▶ What is required:
Answer these questions using the text on trajectory and process evals below.
1. In the math student comparison, what does a process eval score besides the final number?
2. According to the table, what does an outcome eval catch?
3. What three measures are listed under "Efficiency"?

▶ Text segment:
Trajectory & process evals
In one line: For agents, the path matters as much as the destination — trajectory evals score whether the right tools were called in the right order, not only whether the final string looks good.
Imagine grading a math student. You can score only the final number (outcome eval) or also whether they showed valid steps (process eval). Agents are the same: a lucky final answer can hide a broken tool chain, wasted searches, or a security violation on step two. Trajectory evals catch what final-answer grading misses.
Outcome vs. process
| Eval type | Question | Catches |
|---|---|---|
| Outcome | Is the final answer correct / helpful / faithful? | Wrong conclusions, hallucinations |
| Process (trajectory) | Were the steps reasonable, safe, and efficient? | Wrong tool choice, skipped retrieval, runaway loops, policy violations |
You need both. Outcome-only evals let agents gamble — delete the wrong file, recover accidentally, and still pass. Process evals align with how LLM-as-judge and human eval already work — but the unit of grading becomes a trace, not one blob of text.
What to score on a trajectory
Tool correctness — For task X, did the agent call the expected tool family (search before answer, run_tests after edit)? Gold trajectories can be partially specified — required steps without micromanaging every argument.
Efficiency — Steps to success, tokens spent, wall-clock time. A correct answer in forty tool calls may fail a production SLO even if outcome eval passes.
Safety — No forbidden tools, no PII in logs, no exfiltration patterns. Tie to OWASP LLM Top 10.

▶ Provided data:
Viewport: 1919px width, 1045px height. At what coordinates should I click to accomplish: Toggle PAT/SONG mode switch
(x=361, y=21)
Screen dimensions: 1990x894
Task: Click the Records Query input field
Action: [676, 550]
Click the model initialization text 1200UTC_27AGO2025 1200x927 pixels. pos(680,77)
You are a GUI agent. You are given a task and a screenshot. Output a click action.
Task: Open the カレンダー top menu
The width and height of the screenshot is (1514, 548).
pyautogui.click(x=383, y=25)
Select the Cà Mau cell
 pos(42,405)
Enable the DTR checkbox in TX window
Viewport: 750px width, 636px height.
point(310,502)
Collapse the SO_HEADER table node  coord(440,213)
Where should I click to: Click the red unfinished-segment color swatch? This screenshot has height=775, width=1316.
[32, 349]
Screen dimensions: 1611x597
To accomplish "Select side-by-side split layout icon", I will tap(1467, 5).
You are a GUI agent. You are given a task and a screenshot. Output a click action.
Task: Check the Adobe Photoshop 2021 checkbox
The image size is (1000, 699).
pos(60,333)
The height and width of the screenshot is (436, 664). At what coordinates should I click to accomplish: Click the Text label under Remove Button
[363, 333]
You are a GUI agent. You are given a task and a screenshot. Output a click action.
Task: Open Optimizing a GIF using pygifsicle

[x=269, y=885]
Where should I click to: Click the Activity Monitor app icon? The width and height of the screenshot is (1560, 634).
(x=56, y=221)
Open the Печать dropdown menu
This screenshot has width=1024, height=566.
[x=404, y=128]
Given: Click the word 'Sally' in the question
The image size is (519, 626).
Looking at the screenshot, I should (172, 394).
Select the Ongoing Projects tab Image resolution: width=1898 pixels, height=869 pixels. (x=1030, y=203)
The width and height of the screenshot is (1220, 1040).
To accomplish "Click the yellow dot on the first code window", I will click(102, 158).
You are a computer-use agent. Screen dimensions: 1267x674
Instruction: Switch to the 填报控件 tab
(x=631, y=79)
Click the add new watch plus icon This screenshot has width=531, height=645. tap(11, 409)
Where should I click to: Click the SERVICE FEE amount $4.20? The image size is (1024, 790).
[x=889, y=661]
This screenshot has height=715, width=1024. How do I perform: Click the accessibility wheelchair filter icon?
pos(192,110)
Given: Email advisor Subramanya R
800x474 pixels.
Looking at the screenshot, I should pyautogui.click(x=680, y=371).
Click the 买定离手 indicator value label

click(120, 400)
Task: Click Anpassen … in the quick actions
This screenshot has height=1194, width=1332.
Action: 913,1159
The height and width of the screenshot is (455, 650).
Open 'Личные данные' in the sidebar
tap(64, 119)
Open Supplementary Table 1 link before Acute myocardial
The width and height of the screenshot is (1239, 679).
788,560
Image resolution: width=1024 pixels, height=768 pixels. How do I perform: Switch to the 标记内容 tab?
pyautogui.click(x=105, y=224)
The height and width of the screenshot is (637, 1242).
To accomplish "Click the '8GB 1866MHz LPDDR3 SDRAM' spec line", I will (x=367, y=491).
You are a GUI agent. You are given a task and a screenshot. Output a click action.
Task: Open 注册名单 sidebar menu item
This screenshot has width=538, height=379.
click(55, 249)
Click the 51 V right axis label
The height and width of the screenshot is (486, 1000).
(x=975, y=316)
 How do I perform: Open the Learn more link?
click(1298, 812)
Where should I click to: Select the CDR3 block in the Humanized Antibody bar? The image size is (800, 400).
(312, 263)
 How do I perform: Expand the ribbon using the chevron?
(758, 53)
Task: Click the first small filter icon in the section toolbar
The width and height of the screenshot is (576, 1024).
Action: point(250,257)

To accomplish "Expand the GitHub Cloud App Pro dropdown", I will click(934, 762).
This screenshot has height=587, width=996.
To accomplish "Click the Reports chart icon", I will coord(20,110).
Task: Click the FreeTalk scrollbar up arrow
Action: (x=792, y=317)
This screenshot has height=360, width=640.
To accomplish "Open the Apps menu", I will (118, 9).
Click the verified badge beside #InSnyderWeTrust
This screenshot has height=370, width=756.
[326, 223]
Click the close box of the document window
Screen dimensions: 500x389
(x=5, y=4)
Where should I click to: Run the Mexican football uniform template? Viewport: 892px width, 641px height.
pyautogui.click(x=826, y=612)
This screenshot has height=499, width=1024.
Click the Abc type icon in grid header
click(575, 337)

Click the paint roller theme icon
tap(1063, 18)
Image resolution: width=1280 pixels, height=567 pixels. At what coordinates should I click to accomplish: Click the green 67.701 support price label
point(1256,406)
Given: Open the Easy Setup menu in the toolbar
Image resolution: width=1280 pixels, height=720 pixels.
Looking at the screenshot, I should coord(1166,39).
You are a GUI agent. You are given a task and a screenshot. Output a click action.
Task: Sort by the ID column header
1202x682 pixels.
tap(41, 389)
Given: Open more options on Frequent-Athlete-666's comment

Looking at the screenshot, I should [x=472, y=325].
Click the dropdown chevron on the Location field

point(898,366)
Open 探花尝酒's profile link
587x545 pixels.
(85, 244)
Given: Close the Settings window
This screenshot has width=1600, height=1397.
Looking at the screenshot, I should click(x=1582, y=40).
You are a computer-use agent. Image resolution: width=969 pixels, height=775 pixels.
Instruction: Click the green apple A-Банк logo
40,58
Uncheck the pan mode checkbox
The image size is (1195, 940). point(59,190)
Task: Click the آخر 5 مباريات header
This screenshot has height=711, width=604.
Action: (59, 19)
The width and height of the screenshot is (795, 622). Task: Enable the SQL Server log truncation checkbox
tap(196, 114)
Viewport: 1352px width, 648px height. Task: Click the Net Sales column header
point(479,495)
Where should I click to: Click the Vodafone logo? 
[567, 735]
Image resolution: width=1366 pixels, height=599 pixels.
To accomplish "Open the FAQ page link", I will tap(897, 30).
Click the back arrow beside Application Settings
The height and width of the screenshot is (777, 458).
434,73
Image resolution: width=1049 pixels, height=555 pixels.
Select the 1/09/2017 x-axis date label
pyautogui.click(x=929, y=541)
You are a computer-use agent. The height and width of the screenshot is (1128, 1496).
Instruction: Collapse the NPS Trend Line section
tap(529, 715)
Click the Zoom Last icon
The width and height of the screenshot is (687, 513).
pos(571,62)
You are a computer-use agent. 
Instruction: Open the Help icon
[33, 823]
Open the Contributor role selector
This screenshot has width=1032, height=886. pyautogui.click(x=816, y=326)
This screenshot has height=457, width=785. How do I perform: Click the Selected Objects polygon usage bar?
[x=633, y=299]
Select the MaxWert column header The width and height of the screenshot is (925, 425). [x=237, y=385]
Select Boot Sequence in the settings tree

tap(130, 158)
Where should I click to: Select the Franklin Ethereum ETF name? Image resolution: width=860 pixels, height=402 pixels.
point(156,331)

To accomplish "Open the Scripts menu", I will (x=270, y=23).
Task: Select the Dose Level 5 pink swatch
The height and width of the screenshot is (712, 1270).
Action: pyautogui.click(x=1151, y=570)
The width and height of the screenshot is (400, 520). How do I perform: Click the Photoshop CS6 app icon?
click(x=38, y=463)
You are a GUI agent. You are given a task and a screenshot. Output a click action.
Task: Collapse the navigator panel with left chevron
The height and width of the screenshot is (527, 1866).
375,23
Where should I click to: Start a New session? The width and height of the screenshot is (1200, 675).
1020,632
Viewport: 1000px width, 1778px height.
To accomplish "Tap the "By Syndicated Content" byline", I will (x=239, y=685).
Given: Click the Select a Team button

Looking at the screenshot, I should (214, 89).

▶ Reply to the exercise:
1. Whether the student showed valid steps.
2. Wrong conclusions and hallucinations.
3. Steps to success, tokens spent, and wall-clock time.